## [ACTIVITY]
What is needed here is an exact printout of the data, with no pictures included.

## [DATASET RECORDS]
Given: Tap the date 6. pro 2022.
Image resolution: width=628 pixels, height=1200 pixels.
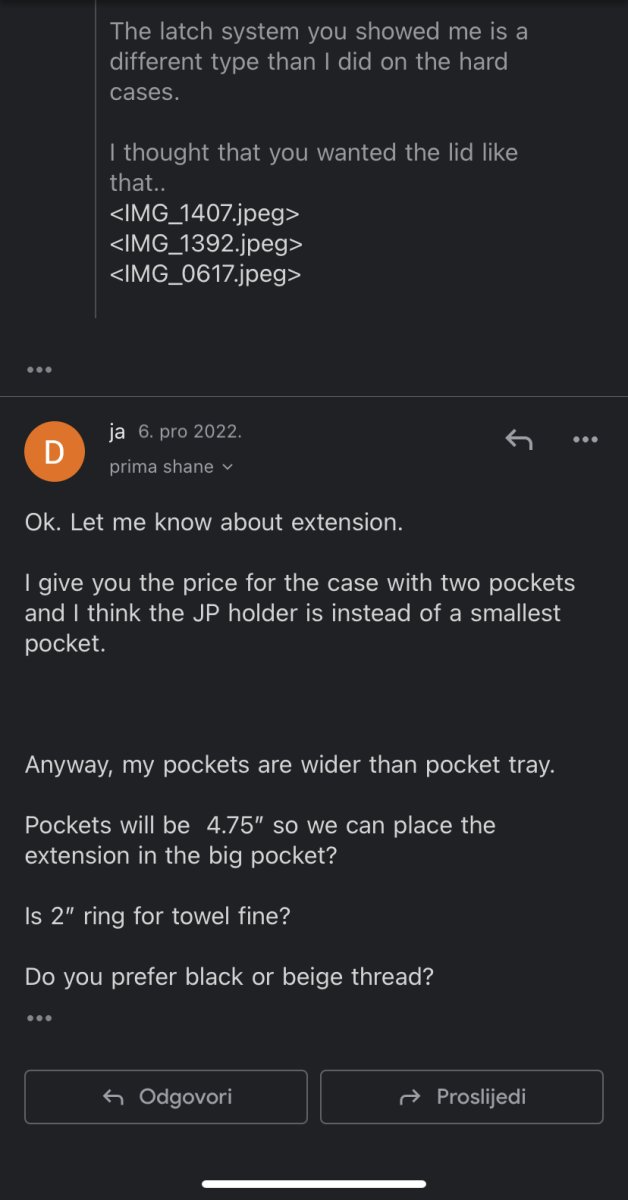Looking at the screenshot, I should [190, 432].
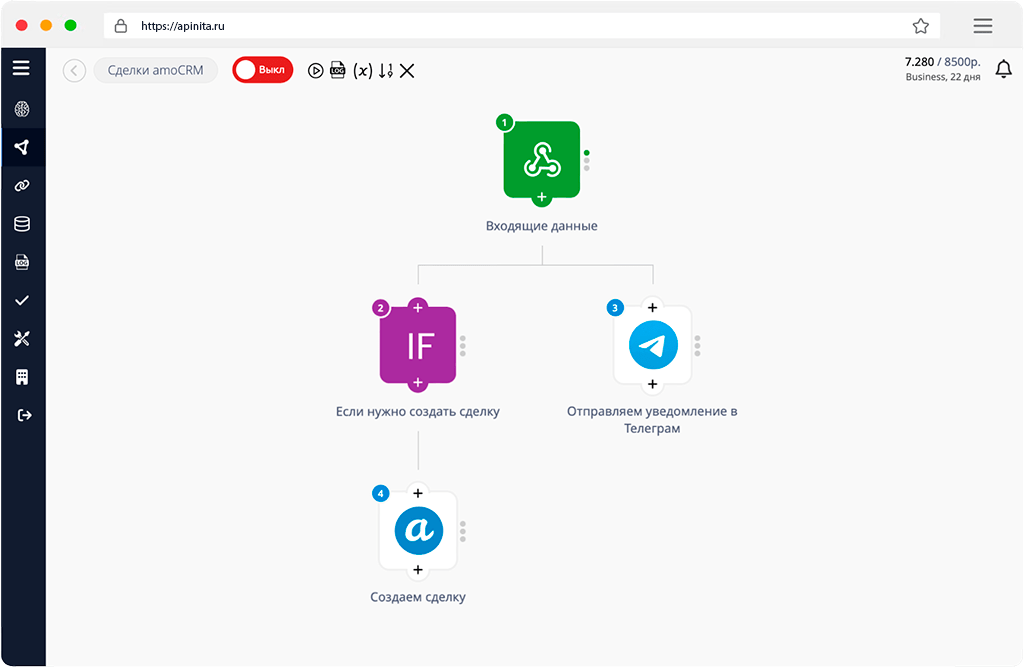The width and height of the screenshot is (1024, 668).
Task: Open the tools wrench icon in the sidebar
Action: [x=22, y=339]
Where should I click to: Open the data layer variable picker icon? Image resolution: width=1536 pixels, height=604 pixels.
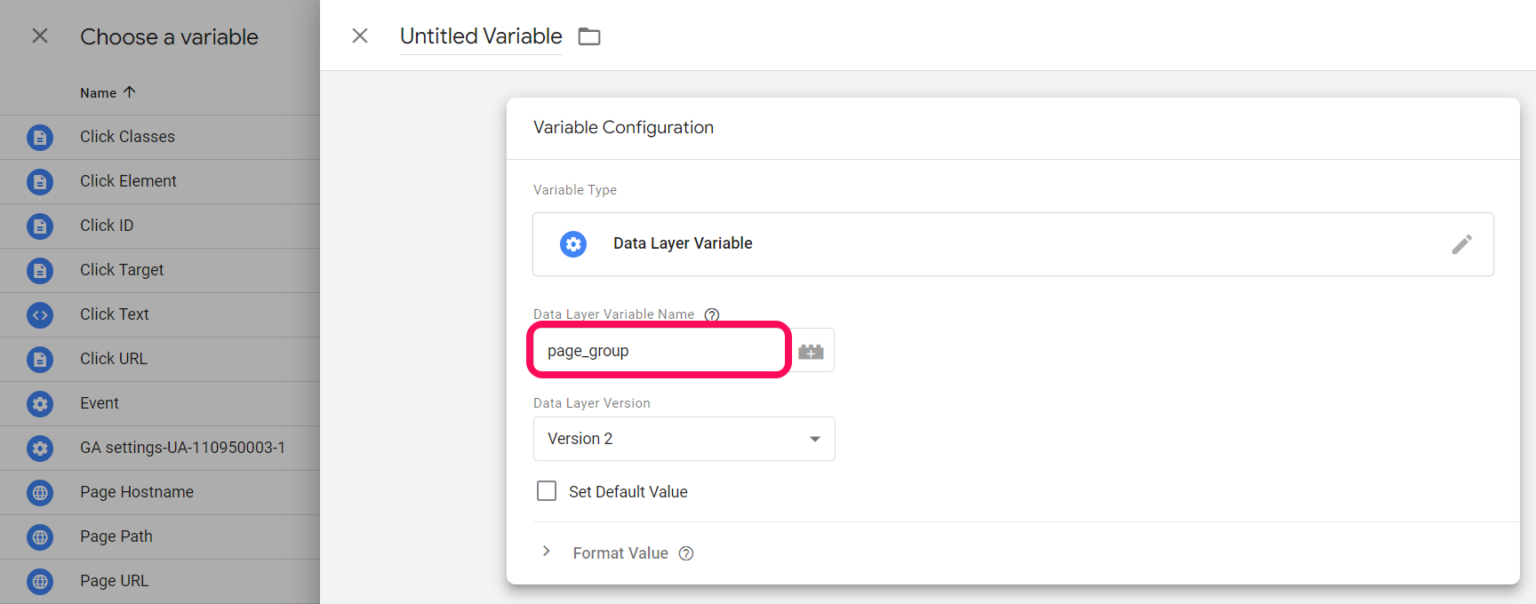[811, 349]
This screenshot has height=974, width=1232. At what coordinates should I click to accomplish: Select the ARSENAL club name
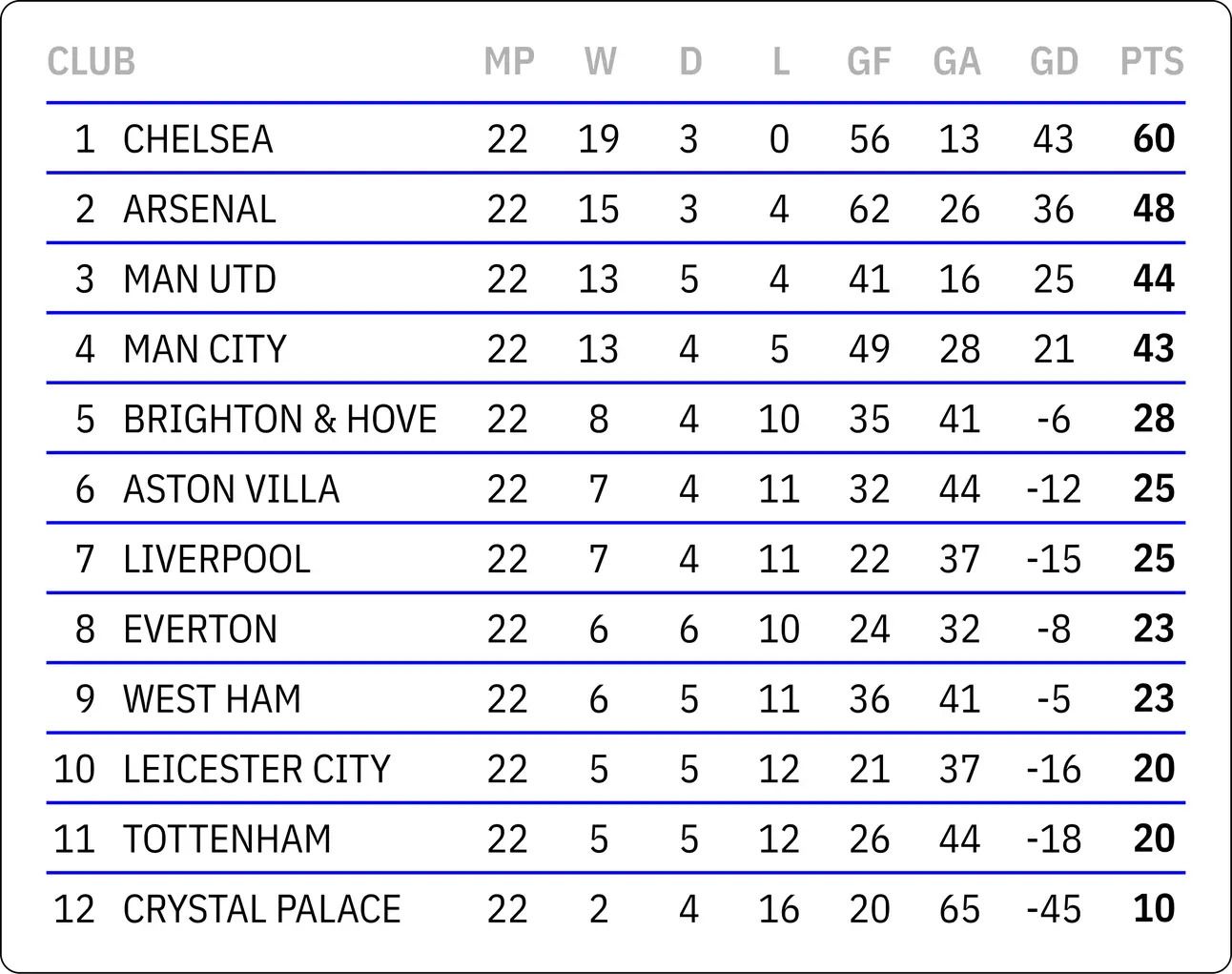(199, 210)
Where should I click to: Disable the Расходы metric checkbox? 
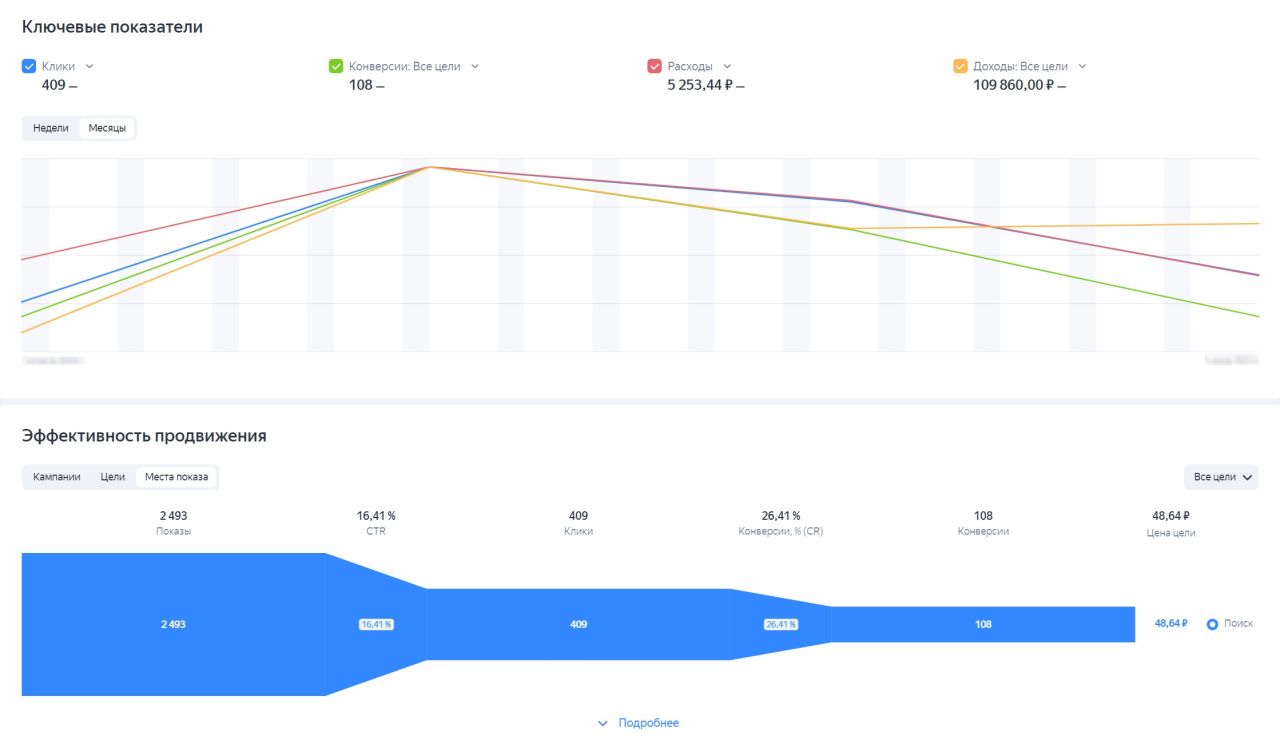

## [ANSWER SPACE]
Given: Tap the date 6. pro 2022.
Image resolution: width=628 pixels, height=1200 pixels.
Looking at the screenshot, I should [190, 432].
The width and height of the screenshot is (1024, 668).
Task: Open the tools wrench icon in the sidebar
Action: [x=22, y=339]
Where should I click to: Open the data layer variable picker icon? Image resolution: width=1536 pixels, height=604 pixels.
[811, 349]
This screenshot has height=974, width=1232. At what coordinates should I click to accomplish: Select the ARSENAL club name
(199, 210)
Where should I click to: Disable the Расходы metric checkbox? 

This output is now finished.